Hi, I’ve purchased n stl of chess pieces I’d lik wto make but I’m having a nightmare getting CC Pro working with it. I’m not sure whare to start and how to use the dxf effectively with the STL in CC.
There’s a dxf file too that the creator says I should use to limit the roughing and finihing work area - I’ve attached the ‘documentation’ I think the file might be familiar to some. I’ve always had problems with CC 3d modelling mainly because I have no idea what I’m doing and what all the options are for.
That said, it should just work to prepare the stock in one file, then in a second drop in the STL, do the roughing and finishing pass for one side, then flip, then cut the other side, no DXF necessary.
I think the dxf was supposed to limit the area that was worked on so that time wasn’t wasted - without it, CC thinks it’s going to take 595 minutes for the roughing pass. It’s 206 min for the finish pass. That’s just for one side, so after flipping it’s the same again. Seems like a very very long time.

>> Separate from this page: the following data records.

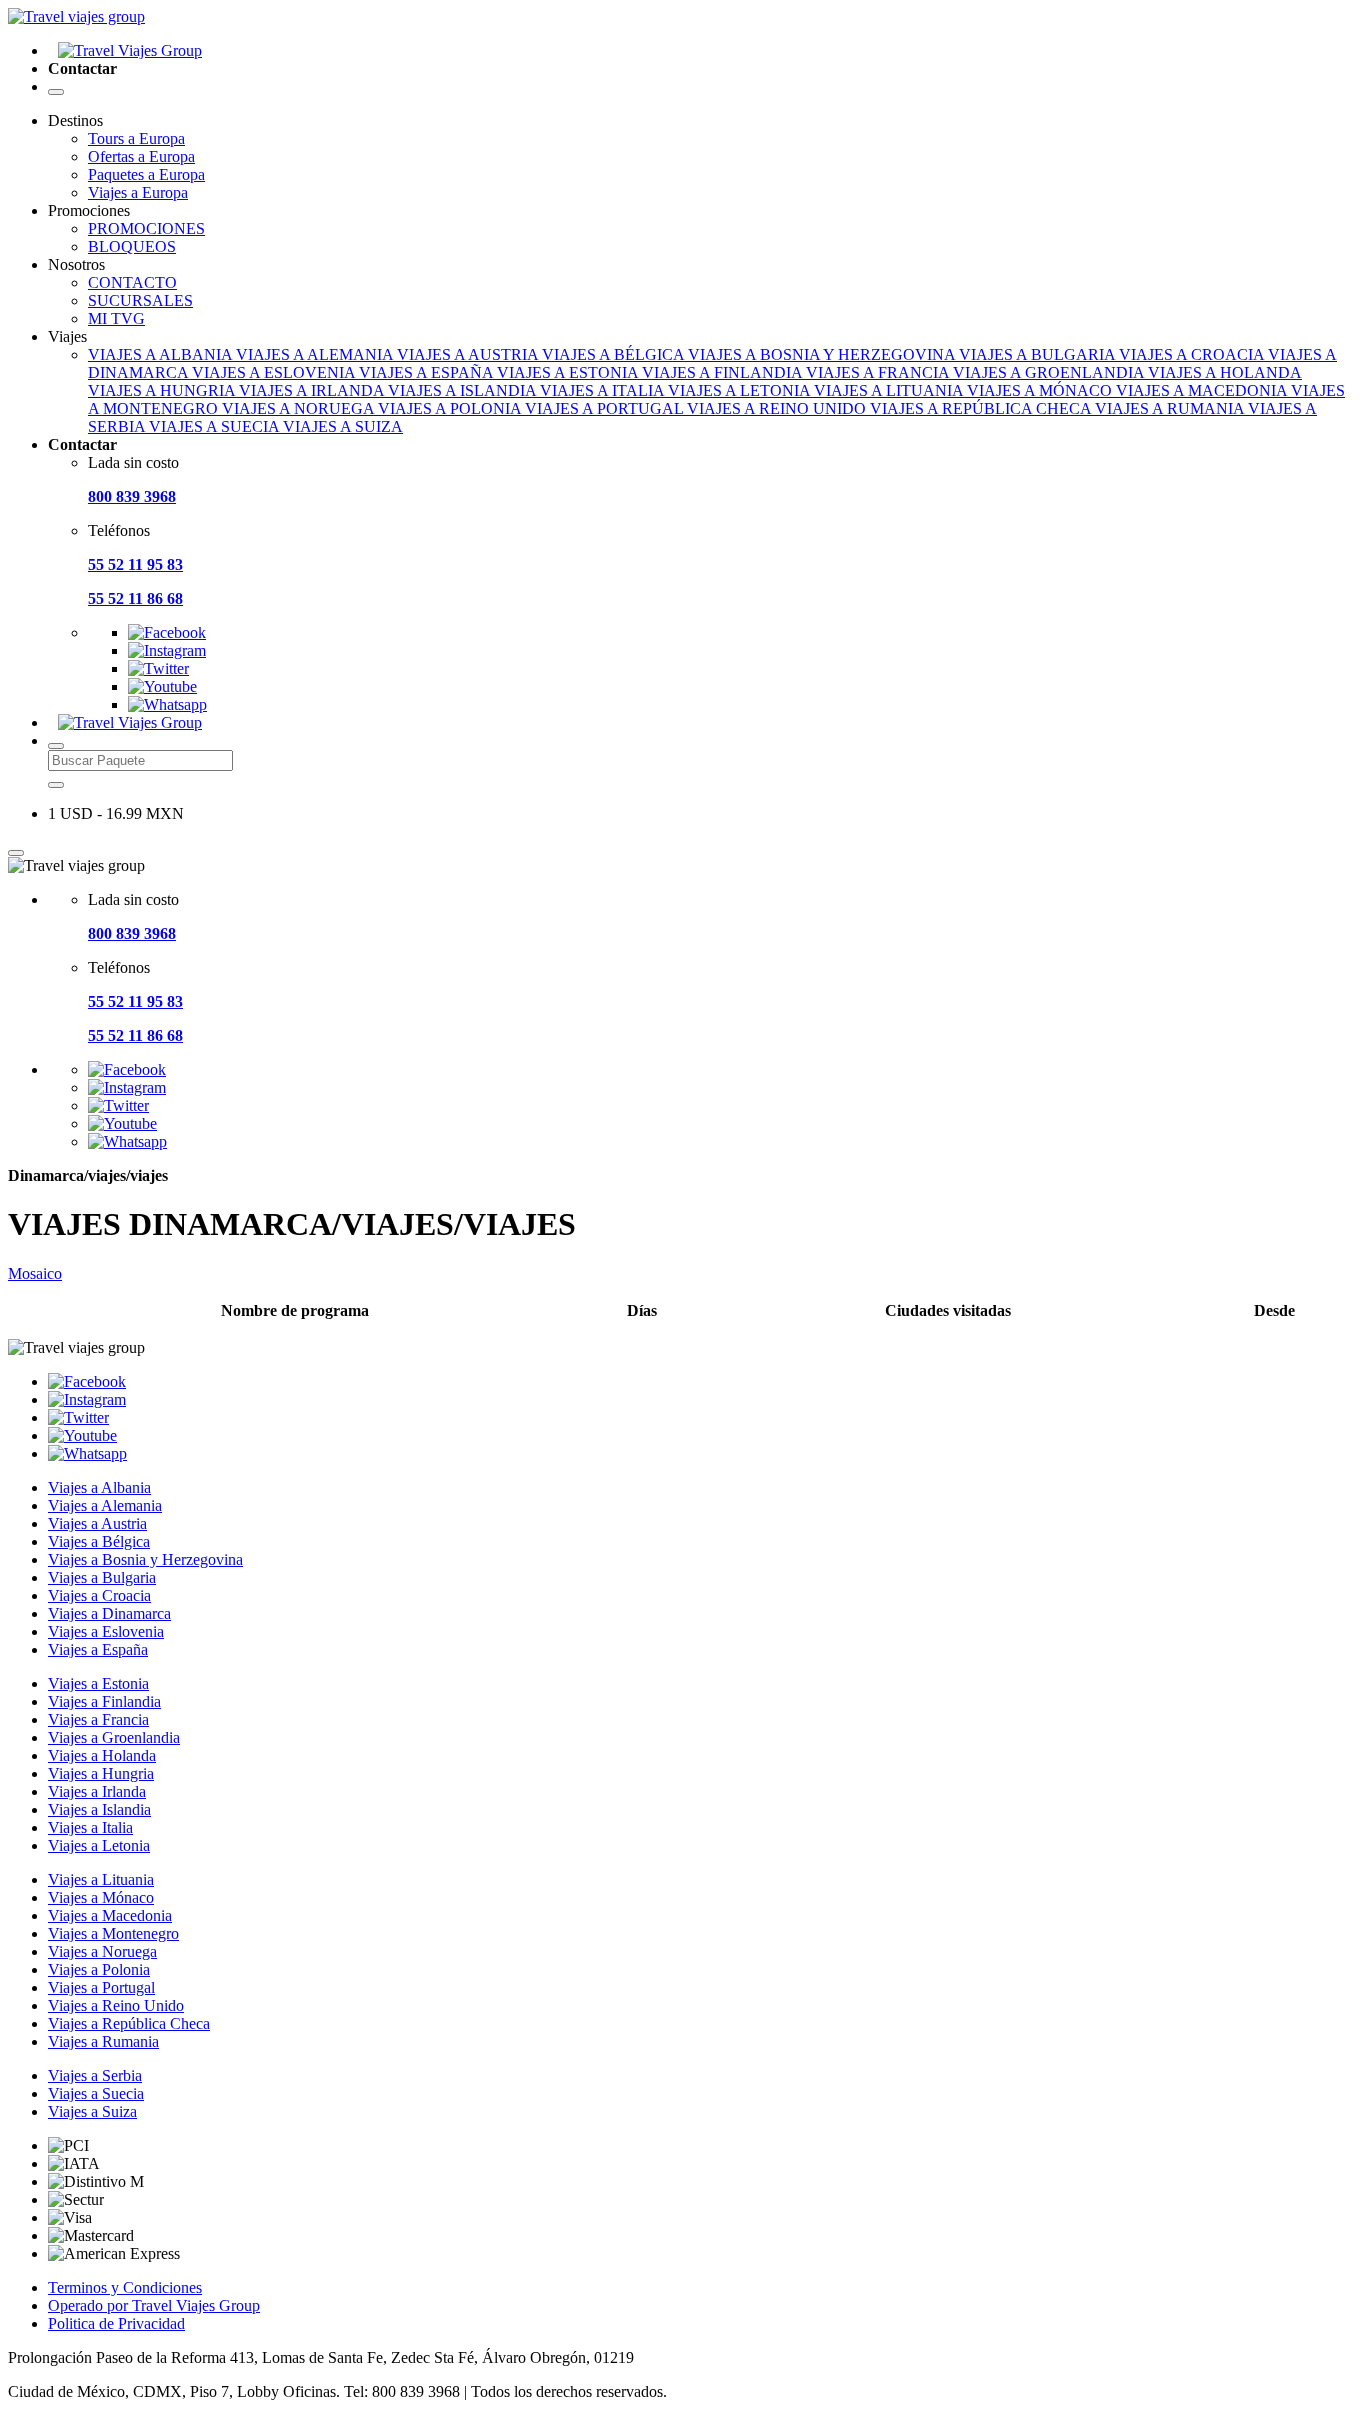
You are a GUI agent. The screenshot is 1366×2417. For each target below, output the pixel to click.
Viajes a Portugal (101, 1987)
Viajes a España (98, 1649)
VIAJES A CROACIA (1193, 354)
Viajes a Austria (97, 1523)
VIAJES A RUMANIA (1171, 408)
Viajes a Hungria (101, 1773)
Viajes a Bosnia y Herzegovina (145, 1559)
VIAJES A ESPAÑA (428, 372)
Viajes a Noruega (102, 1951)
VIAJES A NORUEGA (300, 408)
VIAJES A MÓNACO (1041, 390)
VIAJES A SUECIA (216, 426)
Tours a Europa (136, 138)
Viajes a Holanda (102, 1755)
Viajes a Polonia (99, 1969)
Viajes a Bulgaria (102, 1577)
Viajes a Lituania (101, 1879)
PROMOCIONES (146, 228)
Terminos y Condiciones (125, 2287)
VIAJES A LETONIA (741, 390)
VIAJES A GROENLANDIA (1050, 372)
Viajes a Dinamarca (109, 1613)
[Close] (16, 853)
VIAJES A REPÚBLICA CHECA (982, 408)
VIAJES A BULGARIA (1039, 354)
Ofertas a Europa (141, 156)
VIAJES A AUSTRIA (469, 354)
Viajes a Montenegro (113, 1933)
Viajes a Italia (90, 1827)
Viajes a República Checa (129, 2023)
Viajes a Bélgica (99, 1541)
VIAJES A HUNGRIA (163, 390)
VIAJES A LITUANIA (890, 390)
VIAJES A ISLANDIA (464, 390)
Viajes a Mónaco (101, 1897)
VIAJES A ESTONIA (569, 372)
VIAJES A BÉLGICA (615, 354)
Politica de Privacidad (116, 2323)
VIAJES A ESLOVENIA (275, 372)
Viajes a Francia (98, 1719)
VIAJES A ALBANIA (162, 354)
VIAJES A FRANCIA (879, 372)
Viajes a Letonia (99, 1845)
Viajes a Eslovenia (106, 1631)
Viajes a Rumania (103, 2041)
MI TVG (116, 318)
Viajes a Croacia (99, 1595)
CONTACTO (132, 282)
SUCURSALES (140, 300)
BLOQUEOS (132, 246)
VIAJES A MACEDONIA (1203, 390)
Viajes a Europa (138, 192)
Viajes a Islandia (99, 1809)
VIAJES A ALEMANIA (316, 354)
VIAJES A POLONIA (451, 408)
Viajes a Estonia (98, 1683)
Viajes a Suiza (92, 2111)
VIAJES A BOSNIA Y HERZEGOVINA (823, 354)
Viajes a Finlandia (104, 1701)
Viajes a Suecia (96, 2093)
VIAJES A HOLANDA (1225, 372)
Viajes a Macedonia (110, 1915)
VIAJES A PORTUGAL (606, 408)
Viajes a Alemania (105, 1505)
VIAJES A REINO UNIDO (778, 408)
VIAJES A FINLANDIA (724, 372)
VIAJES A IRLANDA (313, 390)
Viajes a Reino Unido (116, 2005)
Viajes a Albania (99, 1487)
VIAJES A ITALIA (604, 390)
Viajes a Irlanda (97, 1791)
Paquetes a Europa (146, 174)
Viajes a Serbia (95, 2075)
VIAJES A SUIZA (343, 426)
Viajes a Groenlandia (114, 1737)
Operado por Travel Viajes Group (154, 2305)
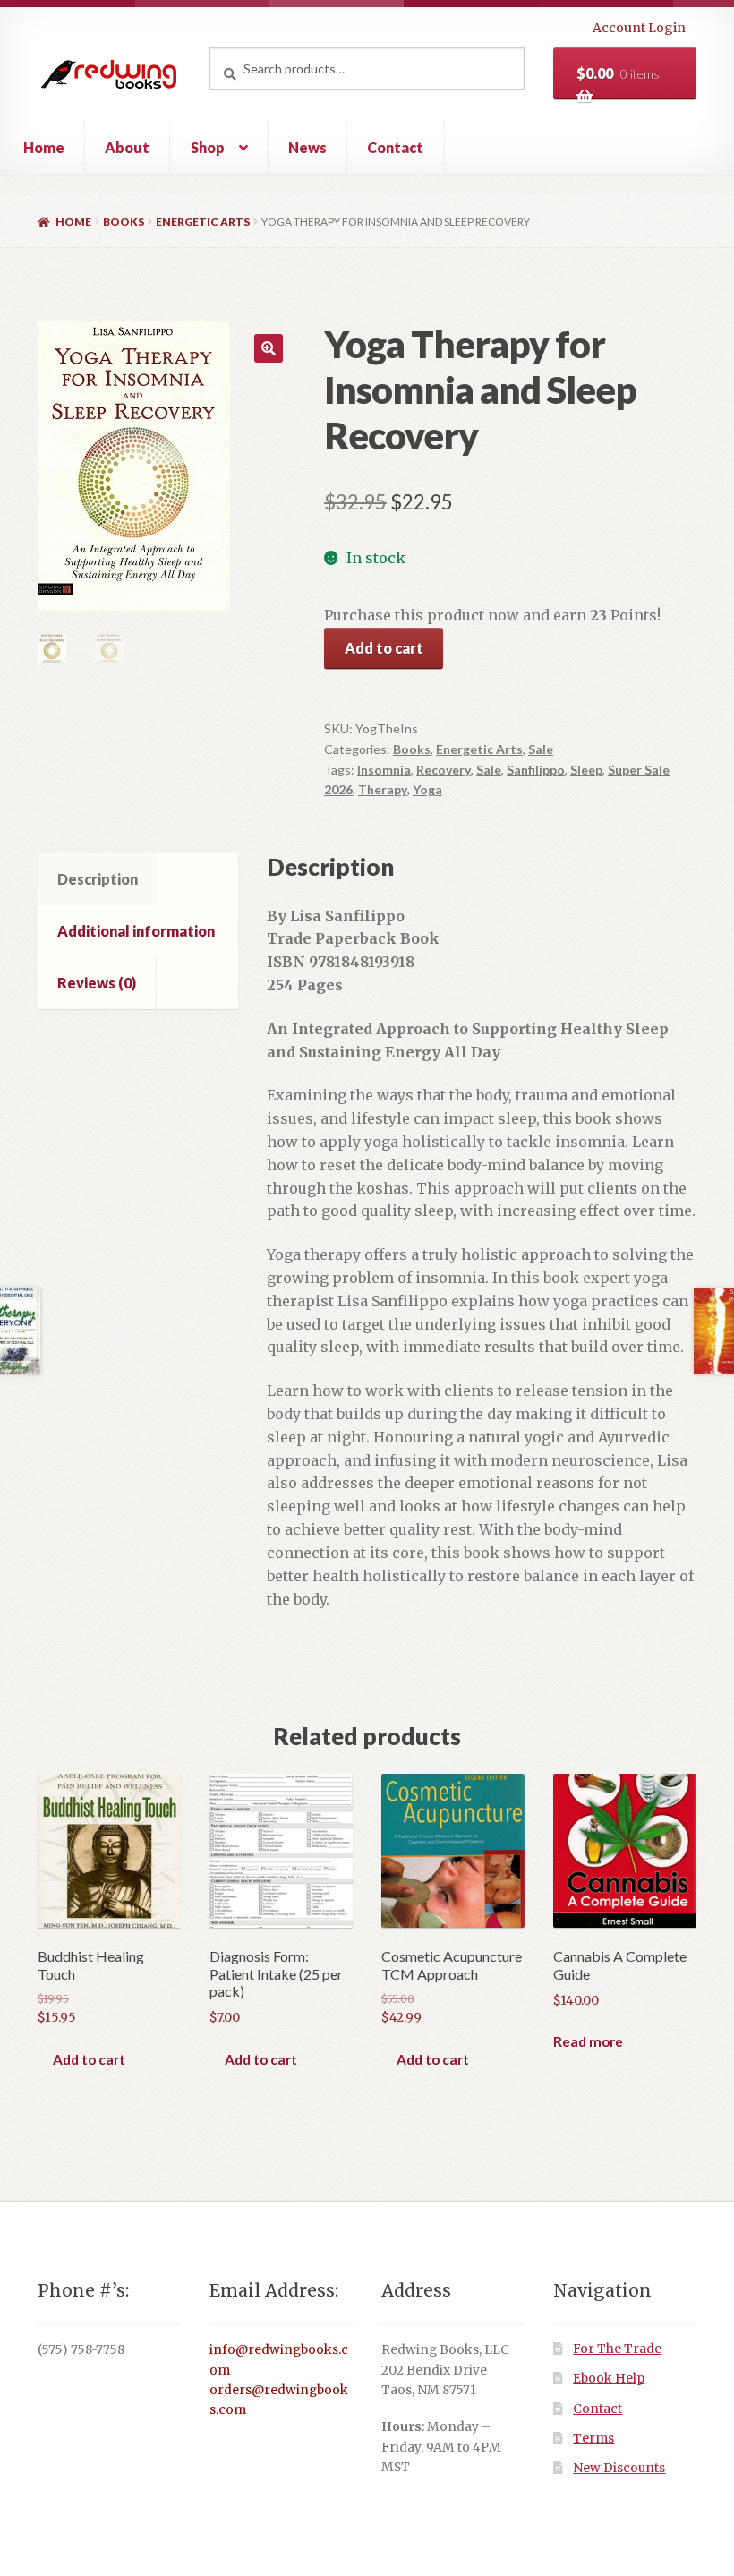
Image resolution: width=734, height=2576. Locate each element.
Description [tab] (97, 878)
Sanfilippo (536, 769)
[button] (268, 348)
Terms (593, 2438)
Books (123, 221)
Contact (395, 147)
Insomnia (384, 769)
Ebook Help (608, 2378)
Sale (540, 749)
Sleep (586, 769)
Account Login (639, 28)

You gotta think 4th dimensionally when doing double sided 3D carves - the smallest shifts basically get doubled by the flipping. Looks like you need to surface your stock material first to ensure it is at spec thickness before you carve the first side. Then the flip-side toolpath needs to have a stock thickness to match with the STL correctly located within. Unless your stock is perfectly symmetrical with the depth of the STL perfectly centered within it, just flipping it & using the same toolpath won’t work properly.
My stock is the correct size, 25mm x 25 mm, the object is scaled to that.
Why is is starting so deep? How do I reduce the depth it starts at using the import parameters?
Looking at the produced item, the start depth is the problem, becuse the width (skinny side) is 15mm, 6mm out from what it should be in final form (21mm), 3mm on each side which is about how far it mills into the surface before it starts cutting the shape. Are you saying my 25mm sqare stock needs to start off at 31mm and if so, why? Why is the starting depth +3mm ?
If you click, “Scale to Height”, what is the height? It should be 25mm, and whatever that converts the Z Scale to, the XY scale should probably be the same.
The “25” you’re seeing in the Scale fields is 25x (the original size).
For what is worth, I used these exact same files to make chess pieces in walnut and maple. They all cut fine on my machine once I got my settings correct. The problem was that every piece would have required a lot of sanding and clean up to make them even half way presentable. Then I would have had to drill out the bottoms to make them weighted pieces as I originally planned. In the end, I decided to throw them away and bought a very high quality set on Amazon for $39. I instead spent my time and energy making really nice end grain chess boards for my grandsons. It was a good 3D learning experience but I couldn’t compete with even inexpensive commercial pieces.
You can use the Base Height function to raise/lower the STL within the stock volume.
I would suggest creating a reference object in the modeler which you can set a height equal to the middle of your stock or the bottom of the STL or whatever you want.
Then when you look at the 3D render you’ll have a visual refernence. Once you get the chess piece height set right, then you can disable the reference object before making toolpath’s to run.
Or, you could make a Base rectangle that sets the bottom of the STL & would keep the toolpath from diving all the way down to the bottom of the stock. The toolpaths basically drive down to the Z-zero or stock bottom when they fall off a 3D mesh. So you have to create a platform under the chess piece to catch the toolpath.
Yes, I agree I could just buy some quality pieces, but I want to try it first. It’s a low cost, in terms of time to produce each part and for the initial outlay for the stls. I actually disgarded the old stl and picked up some much more rounded pieces which I prefer. I don’t mind the post processing much, this is part of a one off gift for someone close to me.
This is all in theory, I’ll have to test it tonight when I get to my workshop…
I’m not sure if I’m adding too many steps, but as I’d only really need to do this once per piece it’s not a huge amount of effort. Although I suspect I’d need to do it for each stock size I was going to work with.
The big step you need to do is to take note of the vertical position of the piece, then add to the Base Height so as to get it centered in the stock along Z.
If I add even 1mm to the base height I start getting red on the 3D model, which I presume means it’s not going to cut that part because it’s out of bounds. Can the base height be negative?
where we see that it is quite close to the expected 21.8mm height (check the Status bar which shows “Cursor Position” at the bottom — it also shows the Z-axis height of the 3D model at the cursor position)
We want the center to be at 12.7, so using half this thickness, (10.9) we need to add:
It should now work to cut both sides using this 3D model, and so long as the flip is accurate and the stock thickness/Z-axis height setting match up, the result should be as expected.